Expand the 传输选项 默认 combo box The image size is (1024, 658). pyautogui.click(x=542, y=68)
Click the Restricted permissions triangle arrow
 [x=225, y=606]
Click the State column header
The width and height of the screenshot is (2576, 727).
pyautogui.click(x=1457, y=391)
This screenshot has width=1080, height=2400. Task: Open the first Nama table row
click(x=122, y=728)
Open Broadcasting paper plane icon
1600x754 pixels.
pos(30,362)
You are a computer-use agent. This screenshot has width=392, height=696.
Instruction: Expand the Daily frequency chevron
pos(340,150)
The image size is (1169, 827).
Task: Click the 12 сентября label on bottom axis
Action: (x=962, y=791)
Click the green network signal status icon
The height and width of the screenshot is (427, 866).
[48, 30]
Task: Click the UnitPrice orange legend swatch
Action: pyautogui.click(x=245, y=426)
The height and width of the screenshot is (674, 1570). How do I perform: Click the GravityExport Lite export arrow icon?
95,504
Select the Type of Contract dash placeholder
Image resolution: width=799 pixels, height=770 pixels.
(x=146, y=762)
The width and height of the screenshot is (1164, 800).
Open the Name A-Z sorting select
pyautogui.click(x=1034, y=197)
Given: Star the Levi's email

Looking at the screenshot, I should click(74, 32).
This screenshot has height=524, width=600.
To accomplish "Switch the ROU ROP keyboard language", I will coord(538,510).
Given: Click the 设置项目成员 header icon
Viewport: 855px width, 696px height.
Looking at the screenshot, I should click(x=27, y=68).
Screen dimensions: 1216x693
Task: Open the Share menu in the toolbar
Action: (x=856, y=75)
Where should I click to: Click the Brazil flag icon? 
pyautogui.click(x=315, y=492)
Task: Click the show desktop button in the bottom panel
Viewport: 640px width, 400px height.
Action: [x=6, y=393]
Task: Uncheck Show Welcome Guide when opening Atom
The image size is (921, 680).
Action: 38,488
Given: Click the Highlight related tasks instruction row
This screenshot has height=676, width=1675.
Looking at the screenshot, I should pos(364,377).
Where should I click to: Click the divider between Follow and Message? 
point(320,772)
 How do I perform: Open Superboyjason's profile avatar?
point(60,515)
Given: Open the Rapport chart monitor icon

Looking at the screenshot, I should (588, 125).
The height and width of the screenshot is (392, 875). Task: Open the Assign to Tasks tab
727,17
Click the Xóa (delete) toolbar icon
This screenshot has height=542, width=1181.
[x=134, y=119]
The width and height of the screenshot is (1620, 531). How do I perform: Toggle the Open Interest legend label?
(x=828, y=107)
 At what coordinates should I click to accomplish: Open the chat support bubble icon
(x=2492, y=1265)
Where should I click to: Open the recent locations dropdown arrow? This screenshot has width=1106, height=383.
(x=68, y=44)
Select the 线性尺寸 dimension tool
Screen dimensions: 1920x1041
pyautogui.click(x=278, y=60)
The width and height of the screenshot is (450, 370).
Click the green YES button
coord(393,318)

※

[What is required]: Every record above should be output exactly.

[Task result]:
Expand the 传输选项 默认 combo box The image size is (1024, 658). pyautogui.click(x=542, y=68)
Click the Restricted permissions triangle arrow
 [x=225, y=606]
Click the State column header
The width and height of the screenshot is (2576, 727).
pyautogui.click(x=1457, y=391)
This screenshot has width=1080, height=2400. Task: Open the first Nama table row
click(x=122, y=728)
Open Broadcasting paper plane icon
1600x754 pixels.
pos(30,362)
You are a computer-use agent. This screenshot has width=392, height=696.
Instruction: Expand the Daily frequency chevron
pos(340,150)
The image size is (1169, 827).
Task: Click the 12 сентября label on bottom axis
Action: (x=962, y=791)
Click the green network signal status icon
The height and width of the screenshot is (427, 866).
[48, 30]
Task: Click the UnitPrice orange legend swatch
Action: pyautogui.click(x=245, y=426)
The height and width of the screenshot is (674, 1570). How do I perform: Click the GravityExport Lite export arrow icon?
95,504
Select the Type of Contract dash placeholder
Image resolution: width=799 pixels, height=770 pixels.
(x=146, y=762)
The width and height of the screenshot is (1164, 800).
Open the Name A-Z sorting select
pyautogui.click(x=1034, y=197)
Given: Star the Levi's email

Looking at the screenshot, I should click(74, 32).
This screenshot has height=524, width=600.
To accomplish "Switch the ROU ROP keyboard language", I will coord(538,510).
Given: Click the 设置项目成员 header icon
Viewport: 855px width, 696px height.
Looking at the screenshot, I should click(x=27, y=68).
Screen dimensions: 1216x693
Task: Open the Share menu in the toolbar
Action: (x=856, y=75)
Where should I click to: Click the Brazil flag icon? 
pyautogui.click(x=315, y=492)
Task: Click the show desktop button in the bottom panel
Viewport: 640px width, 400px height.
Action: [x=6, y=393]
Task: Uncheck Show Welcome Guide when opening Atom
The image size is (921, 680).
Action: 38,488
Given: Click the Highlight related tasks instruction row
This screenshot has height=676, width=1675.
Looking at the screenshot, I should pos(364,377).
Where should I click to: Click the divider between Follow and Message? 
point(320,772)
 How do I perform: Open Superboyjason's profile avatar?
point(60,515)
Given: Open the Rapport chart monitor icon

Looking at the screenshot, I should (588, 125).
The height and width of the screenshot is (392, 875). Task: Open the Assign to Tasks tab
727,17
Click the Xóa (delete) toolbar icon
This screenshot has height=542, width=1181.
[x=134, y=119]
The width and height of the screenshot is (1620, 531). How do I perform: Toggle the Open Interest legend label?
(x=828, y=107)
 At what coordinates should I click to accomplish: Open the chat support bubble icon
(x=2492, y=1265)
Where should I click to: Open the recent locations dropdown arrow? This screenshot has width=1106, height=383.
(x=68, y=44)
Select the 线性尺寸 dimension tool
Screen dimensions: 1920x1041
pyautogui.click(x=278, y=60)
The width and height of the screenshot is (450, 370).
Click the green YES button
coord(393,318)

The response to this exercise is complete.